Streaming has been sparse for the past two years, what with the medical emergency (I scraped my knee on parrot poop in Thailand, got major infection, sepsis and surgeries - it was adventurous) and the moving back to my home country, rebuilding a life, moving thrice in the same year, all that; and somehow I didn't feel confident enough to do it for a year now. Which is weird; the streams are very intimate, mostly informative, not performative or aimed at monetizing, and still I felt anxious about doing it. 

Fast forward to last month, dad passing away. I'm capable of happiness and feel it, and enjoy it, when I'm with the boyfriend, the kids, or friends; I can do my part around the house, which is cooking, cleaning, entertaining the younger or taking the older to her riding lessons; but when there's none of those to get me moving, I can't seem to do my usual, productive along-activities (3D work, or psychology classes); I stay in bed with a book, or simply sleep. I don't feel the grief most of the time, but I don't... do anything unless circumstances force me.

Then, a month ago, some random person in Warcraft gave me a mount! Just a stranger! It was so nice of them that I offered to make them a picture, which I ended somehow doing on stream, then people showed up and had questions and demo requests and when the stream ended I felt energized and happy and driven! I showered (I do that regularly, but during grief it requires effort, and this one didn't), arranged my room a bit, even listened to a lecture. Streaming filled me with energy again! 
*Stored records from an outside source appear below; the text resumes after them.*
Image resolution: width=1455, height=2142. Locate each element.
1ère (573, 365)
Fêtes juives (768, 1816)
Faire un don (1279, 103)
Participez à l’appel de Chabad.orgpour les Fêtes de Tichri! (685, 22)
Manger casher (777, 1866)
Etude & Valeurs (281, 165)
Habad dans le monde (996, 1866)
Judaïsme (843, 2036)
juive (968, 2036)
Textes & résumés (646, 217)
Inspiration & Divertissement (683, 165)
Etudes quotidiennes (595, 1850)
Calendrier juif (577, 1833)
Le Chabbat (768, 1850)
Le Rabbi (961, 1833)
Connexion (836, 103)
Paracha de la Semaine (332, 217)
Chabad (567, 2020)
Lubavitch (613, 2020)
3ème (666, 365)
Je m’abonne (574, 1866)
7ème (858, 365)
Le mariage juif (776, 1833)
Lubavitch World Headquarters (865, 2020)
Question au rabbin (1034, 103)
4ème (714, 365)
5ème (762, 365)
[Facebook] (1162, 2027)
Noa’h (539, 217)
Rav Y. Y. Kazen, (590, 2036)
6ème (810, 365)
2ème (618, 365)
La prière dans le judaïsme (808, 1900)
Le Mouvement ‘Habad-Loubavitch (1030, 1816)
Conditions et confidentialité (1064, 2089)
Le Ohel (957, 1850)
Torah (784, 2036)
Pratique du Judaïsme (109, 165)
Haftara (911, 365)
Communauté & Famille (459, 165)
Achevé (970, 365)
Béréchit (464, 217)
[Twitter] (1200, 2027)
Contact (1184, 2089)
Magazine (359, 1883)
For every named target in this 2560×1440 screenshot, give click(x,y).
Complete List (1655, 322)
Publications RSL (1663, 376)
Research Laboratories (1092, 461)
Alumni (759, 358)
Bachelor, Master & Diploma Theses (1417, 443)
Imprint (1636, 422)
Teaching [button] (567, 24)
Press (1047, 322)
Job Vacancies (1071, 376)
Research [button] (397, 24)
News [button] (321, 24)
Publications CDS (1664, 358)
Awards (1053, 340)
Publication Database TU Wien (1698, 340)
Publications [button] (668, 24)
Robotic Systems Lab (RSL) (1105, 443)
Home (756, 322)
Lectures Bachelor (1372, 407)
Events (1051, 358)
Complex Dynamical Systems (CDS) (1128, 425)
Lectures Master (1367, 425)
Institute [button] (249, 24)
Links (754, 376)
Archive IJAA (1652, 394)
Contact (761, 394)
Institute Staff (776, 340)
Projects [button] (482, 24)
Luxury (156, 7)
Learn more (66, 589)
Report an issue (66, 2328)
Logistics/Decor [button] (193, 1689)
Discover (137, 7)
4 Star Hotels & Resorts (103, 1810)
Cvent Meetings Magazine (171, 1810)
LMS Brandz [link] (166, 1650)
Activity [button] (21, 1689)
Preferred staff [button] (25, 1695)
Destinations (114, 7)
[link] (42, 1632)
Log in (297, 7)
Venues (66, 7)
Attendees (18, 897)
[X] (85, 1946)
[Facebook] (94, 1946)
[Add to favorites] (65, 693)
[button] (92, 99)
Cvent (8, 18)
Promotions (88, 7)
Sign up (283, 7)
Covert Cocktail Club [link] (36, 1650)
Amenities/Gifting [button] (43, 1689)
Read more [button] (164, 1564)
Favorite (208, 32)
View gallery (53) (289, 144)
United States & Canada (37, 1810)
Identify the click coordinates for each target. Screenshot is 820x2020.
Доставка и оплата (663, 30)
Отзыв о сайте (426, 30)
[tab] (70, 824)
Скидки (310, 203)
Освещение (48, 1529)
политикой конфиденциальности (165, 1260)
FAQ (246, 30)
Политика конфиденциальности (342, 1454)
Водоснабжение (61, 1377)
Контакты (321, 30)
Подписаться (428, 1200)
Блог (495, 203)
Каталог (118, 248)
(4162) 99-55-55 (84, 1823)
It's been four streams now, since father died, after a year of not streaming. When people ask for Blender help and I provide, I feel satisfied, content, happy - worthy. I feel that my time and knowledge are well-spent, improving other people's lives this tiny bit; just like it did during Covid, after the divorce. 

It would never have occurred to me that streaming - not entertainment streaming, but teaching strangers for free - would be something that gives me so much satisfaction and meaning; as much as to buoy me into productivity even during grief.